:: Extracted entries
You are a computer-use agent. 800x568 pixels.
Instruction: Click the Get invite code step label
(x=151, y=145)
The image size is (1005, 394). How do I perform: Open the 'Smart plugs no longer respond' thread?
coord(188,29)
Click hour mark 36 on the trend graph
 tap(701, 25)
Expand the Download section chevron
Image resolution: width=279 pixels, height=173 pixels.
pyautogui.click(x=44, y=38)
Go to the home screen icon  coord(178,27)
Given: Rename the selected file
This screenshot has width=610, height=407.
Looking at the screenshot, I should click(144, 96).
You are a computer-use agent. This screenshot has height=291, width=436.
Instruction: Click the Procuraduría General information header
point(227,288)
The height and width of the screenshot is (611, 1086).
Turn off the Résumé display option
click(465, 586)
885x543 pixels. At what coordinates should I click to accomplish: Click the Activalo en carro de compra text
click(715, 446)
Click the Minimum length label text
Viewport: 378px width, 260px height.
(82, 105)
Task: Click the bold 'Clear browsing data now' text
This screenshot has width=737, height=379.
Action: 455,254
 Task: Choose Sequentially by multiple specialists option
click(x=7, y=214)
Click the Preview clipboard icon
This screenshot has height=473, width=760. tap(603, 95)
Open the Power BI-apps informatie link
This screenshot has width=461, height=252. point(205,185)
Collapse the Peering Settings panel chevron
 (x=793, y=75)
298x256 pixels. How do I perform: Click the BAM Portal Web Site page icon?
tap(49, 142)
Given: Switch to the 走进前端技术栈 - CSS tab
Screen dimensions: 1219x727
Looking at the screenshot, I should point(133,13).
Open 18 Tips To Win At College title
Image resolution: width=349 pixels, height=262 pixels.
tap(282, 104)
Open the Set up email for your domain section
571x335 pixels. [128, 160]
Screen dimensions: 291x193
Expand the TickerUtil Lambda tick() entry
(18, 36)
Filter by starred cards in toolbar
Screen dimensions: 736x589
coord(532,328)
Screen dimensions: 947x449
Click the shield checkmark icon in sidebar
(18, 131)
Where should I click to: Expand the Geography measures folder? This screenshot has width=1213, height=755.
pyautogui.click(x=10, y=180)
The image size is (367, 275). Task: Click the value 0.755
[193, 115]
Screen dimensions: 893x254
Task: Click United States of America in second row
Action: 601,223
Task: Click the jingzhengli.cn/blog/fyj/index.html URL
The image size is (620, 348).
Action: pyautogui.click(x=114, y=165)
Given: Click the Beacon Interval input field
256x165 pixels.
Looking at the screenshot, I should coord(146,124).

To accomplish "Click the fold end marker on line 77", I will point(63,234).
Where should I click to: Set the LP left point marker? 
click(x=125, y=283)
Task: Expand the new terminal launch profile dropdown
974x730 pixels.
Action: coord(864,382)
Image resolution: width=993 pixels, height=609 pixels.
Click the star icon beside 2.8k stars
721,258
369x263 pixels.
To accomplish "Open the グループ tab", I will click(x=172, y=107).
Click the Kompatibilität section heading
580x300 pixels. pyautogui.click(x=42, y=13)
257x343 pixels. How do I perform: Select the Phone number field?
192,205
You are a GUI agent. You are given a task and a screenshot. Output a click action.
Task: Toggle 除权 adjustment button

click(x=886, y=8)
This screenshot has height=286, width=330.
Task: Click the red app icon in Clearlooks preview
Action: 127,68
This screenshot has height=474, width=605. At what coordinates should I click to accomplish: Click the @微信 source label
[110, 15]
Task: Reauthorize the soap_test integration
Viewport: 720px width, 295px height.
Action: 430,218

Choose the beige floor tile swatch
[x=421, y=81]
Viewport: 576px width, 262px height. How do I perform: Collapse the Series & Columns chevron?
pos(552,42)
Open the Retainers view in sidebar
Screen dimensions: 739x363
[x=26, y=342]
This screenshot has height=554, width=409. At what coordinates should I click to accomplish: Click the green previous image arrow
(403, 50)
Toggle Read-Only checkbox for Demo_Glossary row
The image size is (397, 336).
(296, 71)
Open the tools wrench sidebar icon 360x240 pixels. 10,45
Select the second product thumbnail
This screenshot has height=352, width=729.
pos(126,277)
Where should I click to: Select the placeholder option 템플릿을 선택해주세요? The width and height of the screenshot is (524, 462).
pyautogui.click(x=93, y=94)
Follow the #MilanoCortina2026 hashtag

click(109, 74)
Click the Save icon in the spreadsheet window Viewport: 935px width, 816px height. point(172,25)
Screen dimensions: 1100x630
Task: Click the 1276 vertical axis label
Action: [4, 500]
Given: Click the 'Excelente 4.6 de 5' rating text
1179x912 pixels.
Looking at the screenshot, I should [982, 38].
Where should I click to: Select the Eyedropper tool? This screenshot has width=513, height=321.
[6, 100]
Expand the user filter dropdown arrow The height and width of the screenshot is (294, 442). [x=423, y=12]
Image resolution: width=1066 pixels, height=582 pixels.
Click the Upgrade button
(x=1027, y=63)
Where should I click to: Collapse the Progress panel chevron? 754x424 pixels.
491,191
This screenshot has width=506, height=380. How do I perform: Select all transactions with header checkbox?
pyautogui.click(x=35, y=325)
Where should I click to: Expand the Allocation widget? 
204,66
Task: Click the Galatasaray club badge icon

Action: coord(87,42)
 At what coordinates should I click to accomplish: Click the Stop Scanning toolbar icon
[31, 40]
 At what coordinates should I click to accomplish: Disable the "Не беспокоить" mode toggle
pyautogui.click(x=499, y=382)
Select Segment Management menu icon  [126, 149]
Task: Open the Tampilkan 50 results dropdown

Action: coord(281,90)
::::
(Instructions to follow)
Copy out every line from the one containing "At what coordinates should I click to accomplish: Disable" to the end of the material, both ends included.

(Task answer)
 At what coordinates should I click to accomplish: Disable the "Не беспокоить" mode toggle
pyautogui.click(x=499, y=382)
Select Segment Management menu icon  [126, 149]
Task: Open the Tampilkan 50 results dropdown

Action: coord(281,90)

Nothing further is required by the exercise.